What do you do for a living and what are the things that make you feel more alive?
I am an advocative video producer since 1997. I founded my company Imagic Productions. We tell stories in videos for NGOs, people’s organizations, government agencies and international NGOs and humanitarian organizations. These stories of Filipinos represent hope from an oftentimes challenging situation and we tell them as it is, no frills, just the truth and the inspiring lessons learned and of course, the advocates who have worked hard to create the change. I write and direct them, although many times, we also involve experts to contribute in writing and directing our the projects. My main role is to develop the concept notes for these videos, discuss and coordinate with clients from beginning to end of the project, make sure the script is balanced, truthful and well-written with a heart. I am part of the filming team as the director. I do not edit these videos but I guide the editor and review each of the drafts meticulously until it has been approved.

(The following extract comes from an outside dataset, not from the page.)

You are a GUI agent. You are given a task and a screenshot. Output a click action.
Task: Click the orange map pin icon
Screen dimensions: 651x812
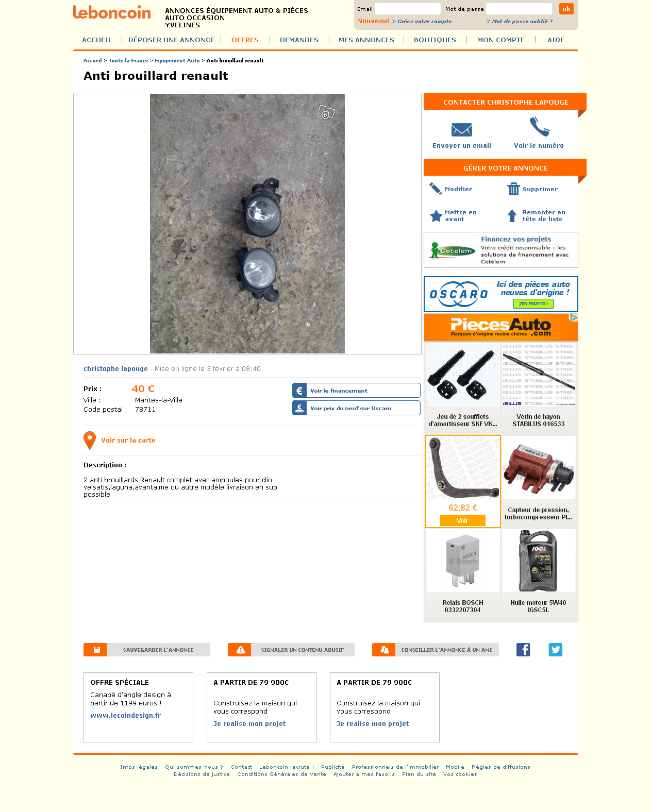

For 27 years or so starting in 1987 (with gaps in certain years) up to the pandemic, I was a part time teacher in broadcast, film and communication subjects at St. Paul University Quezon City. For about 2 or 3 years, I also taught at the DLSU Manila. That was in the early 90s. I also give media and production trainings to the government and international organizations who want to understand more about the intricacies of media, how to relate more effectively and productively with them instead of seeing them only as mere adversaries.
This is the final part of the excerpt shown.